Abstract

Transverse densities describe the spatial distribution of electromagnetic current in the nucleon at fixed light-front time. At peripheral distances b = O(M_pi^{-1}) the densities are governed by chiral dynamics and can be calculated model-independently using chiral effective field theory (EFT). Recent work has shown that the EFT results can be represented in first-quantized form, as overlap integrals of chiral light-front wave functions describing the transition of the nucleon to soft-pion-nucleon intermediate states, resulting in a quantum-mechanical picture of the peripheral transverse densities.
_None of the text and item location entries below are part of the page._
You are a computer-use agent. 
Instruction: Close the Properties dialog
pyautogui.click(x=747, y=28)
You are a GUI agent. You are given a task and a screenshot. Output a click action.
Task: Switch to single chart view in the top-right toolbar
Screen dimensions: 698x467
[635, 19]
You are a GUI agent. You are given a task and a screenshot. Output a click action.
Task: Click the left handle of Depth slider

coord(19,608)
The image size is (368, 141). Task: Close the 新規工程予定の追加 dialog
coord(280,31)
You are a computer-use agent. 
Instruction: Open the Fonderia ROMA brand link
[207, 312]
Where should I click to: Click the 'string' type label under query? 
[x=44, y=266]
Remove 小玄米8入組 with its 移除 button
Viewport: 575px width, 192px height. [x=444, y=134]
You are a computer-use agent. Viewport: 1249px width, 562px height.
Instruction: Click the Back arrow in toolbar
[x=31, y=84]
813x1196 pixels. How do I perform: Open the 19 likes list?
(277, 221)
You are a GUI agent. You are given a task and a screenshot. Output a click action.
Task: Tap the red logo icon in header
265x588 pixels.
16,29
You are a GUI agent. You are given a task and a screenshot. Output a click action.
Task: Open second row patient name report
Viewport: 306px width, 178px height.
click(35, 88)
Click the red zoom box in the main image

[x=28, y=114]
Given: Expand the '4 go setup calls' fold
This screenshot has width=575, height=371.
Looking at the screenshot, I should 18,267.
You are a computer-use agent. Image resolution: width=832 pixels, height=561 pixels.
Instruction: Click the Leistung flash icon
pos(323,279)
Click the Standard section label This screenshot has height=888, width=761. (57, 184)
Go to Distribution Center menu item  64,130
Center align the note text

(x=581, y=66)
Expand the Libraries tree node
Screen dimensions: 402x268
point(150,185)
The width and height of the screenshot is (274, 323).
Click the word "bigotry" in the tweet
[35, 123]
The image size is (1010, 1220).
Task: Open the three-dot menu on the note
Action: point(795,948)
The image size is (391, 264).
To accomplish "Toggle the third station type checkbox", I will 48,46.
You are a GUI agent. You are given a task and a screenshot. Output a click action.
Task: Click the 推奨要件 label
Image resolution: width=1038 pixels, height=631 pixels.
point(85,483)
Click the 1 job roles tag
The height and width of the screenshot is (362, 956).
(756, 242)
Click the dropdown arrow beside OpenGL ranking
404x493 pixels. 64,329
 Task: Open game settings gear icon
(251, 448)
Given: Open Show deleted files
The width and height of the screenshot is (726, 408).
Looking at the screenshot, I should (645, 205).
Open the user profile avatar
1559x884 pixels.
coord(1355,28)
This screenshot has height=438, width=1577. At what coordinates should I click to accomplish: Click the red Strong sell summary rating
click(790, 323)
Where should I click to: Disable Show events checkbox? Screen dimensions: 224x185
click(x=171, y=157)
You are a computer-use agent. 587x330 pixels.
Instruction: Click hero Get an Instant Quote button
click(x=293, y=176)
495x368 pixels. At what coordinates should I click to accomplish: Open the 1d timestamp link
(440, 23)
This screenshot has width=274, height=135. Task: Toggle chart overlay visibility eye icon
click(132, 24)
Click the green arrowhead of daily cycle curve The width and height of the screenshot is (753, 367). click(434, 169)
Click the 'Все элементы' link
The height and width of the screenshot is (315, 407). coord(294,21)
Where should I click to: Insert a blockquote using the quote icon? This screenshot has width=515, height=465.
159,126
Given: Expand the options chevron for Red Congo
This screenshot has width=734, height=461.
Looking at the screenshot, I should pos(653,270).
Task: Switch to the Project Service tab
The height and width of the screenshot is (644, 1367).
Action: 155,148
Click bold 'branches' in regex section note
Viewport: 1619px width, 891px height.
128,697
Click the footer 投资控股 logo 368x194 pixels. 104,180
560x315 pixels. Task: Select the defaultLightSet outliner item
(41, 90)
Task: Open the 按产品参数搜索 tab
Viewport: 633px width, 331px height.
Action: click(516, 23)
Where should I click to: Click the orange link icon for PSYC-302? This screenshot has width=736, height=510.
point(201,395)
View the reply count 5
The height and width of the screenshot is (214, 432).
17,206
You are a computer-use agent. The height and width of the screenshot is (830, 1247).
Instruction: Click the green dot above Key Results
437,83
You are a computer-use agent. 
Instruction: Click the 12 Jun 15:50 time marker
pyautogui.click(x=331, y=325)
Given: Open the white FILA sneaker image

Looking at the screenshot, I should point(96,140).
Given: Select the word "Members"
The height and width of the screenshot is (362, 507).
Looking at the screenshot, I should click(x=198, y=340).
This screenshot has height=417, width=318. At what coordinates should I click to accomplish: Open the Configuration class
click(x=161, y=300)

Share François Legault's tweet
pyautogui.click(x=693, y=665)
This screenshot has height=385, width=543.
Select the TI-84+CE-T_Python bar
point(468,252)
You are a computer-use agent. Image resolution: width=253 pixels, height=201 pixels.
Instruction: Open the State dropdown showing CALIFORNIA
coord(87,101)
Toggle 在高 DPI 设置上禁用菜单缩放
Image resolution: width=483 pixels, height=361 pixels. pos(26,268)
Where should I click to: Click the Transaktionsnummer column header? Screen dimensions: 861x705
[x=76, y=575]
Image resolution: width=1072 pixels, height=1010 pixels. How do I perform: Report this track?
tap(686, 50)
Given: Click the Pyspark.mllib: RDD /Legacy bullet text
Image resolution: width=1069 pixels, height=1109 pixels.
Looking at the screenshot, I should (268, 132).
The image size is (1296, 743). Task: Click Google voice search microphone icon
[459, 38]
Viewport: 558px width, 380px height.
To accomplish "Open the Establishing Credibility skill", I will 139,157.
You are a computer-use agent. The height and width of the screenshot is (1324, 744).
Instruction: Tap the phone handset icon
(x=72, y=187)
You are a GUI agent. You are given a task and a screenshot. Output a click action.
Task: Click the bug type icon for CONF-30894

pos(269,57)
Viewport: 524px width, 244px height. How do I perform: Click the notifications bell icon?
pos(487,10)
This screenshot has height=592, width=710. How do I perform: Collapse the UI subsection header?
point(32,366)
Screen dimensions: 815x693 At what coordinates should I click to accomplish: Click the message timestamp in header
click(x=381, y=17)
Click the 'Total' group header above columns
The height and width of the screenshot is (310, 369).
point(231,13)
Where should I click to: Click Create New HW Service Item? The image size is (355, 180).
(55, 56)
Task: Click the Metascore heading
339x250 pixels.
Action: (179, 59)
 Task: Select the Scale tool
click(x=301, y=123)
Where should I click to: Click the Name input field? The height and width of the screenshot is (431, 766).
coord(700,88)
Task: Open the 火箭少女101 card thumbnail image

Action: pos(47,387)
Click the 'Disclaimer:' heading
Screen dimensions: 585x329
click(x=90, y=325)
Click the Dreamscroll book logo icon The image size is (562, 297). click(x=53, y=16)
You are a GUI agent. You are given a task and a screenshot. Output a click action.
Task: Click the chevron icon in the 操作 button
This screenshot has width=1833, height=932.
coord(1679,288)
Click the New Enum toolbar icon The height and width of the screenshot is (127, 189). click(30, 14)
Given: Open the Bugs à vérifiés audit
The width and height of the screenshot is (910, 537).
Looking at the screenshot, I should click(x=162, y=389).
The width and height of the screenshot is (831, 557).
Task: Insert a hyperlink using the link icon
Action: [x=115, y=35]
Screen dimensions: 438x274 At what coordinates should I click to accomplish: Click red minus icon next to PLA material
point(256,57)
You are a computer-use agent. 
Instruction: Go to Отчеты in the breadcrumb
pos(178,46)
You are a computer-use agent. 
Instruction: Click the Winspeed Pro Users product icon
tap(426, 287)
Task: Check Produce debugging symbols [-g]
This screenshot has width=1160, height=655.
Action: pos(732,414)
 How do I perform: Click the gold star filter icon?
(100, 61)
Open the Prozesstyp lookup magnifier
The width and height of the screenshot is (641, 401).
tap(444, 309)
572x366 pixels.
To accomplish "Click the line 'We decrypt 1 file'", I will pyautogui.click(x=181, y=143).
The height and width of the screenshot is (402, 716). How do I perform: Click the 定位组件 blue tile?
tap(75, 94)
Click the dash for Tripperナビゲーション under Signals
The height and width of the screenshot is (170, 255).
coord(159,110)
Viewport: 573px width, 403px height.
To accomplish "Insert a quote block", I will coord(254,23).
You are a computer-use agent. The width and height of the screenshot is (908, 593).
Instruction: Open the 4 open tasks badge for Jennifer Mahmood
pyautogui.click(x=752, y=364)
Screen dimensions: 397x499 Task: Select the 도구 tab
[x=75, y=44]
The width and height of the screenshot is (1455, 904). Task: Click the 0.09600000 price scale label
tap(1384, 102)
We now extend this representation to include intermediate states with Delta isobars and implement relations based on the large-N_c limit of QCD. We derive the wave function overlap formulas for the Delta contributions to the peripheral transverse densities by way of a three-dimensional reduction of relativistic chiral EFT expressions. Our procedure effectively maintains rotational invariance and avoids the ambiguities with higher-spin particles in the light-front time-ordered approach. We study the interplay of pi-N and pi-Delta intermediate states in the quantum-mechanical picture of the densities in a transversely polarized nucleon. We show that the correct N_c-scaling of the charge and magnetization densities emerges as the result of the particular combination of currents generated by intermediate states with degenerate N and Delta. The off-shell behavior of the chiral EFT is summarized in contact terms and can be studied easily. The methods developed here can be applied to other peripheral densities and to moments of the nucleon's generalized parton distributions.